Hay cuentos de miedo, que no de terror, que insuflan su desasosiego con un retardo discreto y efectivo. Relatos que terminamos de leer sin levantar los ojos del papel, que nos atraen de una forma misteriosa, y que nos dejan, de repente, con una sensación de vacío, de necesitar un más allá. Es esa reacción del lector que quiere más, que necesita más.
Y pasan los segundos y un destello de perturbación ilumina con luz macabra nuestros pensamientos. El alma del cuento ha llegado a nosotros. El argumento ha madurado en nuestro interior, la lectura plantó una semilla de forma furtiva, una semilla que, en cuestión de segundos, germinó y que, al fin, ha florecido con el aroma del desasosiego, con pétalos venenosos de una belleza insondable.

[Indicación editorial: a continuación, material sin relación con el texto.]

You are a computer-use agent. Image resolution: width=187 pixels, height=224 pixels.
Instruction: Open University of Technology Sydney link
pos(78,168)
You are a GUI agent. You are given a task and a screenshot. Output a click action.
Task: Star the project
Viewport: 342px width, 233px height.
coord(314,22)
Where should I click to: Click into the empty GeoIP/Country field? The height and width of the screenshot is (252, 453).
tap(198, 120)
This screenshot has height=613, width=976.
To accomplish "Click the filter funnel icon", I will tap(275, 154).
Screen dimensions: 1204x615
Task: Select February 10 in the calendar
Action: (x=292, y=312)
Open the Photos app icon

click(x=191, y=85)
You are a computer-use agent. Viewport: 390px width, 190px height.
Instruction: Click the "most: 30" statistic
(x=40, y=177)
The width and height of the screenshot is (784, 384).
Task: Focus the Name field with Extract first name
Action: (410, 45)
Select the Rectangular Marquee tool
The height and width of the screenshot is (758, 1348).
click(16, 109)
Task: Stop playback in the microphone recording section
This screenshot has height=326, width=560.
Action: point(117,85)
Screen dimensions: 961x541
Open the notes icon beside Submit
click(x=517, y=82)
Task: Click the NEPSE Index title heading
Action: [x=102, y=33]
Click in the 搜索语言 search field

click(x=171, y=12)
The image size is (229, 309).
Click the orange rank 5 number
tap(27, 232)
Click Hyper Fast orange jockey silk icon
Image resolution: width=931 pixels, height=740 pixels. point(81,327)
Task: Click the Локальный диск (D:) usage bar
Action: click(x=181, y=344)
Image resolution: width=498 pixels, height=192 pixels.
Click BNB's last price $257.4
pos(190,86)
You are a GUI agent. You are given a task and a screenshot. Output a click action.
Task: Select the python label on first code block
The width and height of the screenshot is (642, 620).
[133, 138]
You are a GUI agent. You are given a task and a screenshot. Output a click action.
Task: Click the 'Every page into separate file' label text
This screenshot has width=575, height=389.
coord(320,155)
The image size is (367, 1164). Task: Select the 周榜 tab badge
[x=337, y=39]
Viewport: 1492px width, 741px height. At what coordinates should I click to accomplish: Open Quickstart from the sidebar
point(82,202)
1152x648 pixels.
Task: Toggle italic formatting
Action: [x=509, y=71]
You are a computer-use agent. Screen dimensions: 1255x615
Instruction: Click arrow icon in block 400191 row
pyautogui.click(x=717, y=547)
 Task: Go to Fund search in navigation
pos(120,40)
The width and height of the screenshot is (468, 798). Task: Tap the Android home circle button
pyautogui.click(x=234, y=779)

Hay relatos de miedo que no necesitan golpear, se limitan a acariciar, luego sentiremos el escalofrío.
Nos encontramos aquí frente a uno de esos cuentos. Y es por eso que ni si quiera me molesto en hacer un breve sumario.
Shirley Jackson es autora, además de este cuento maravilloso, de la obra maestra The Haunting of Hill House, la Guarida. Obra que todo aficionado al terror no debe dejar de leer.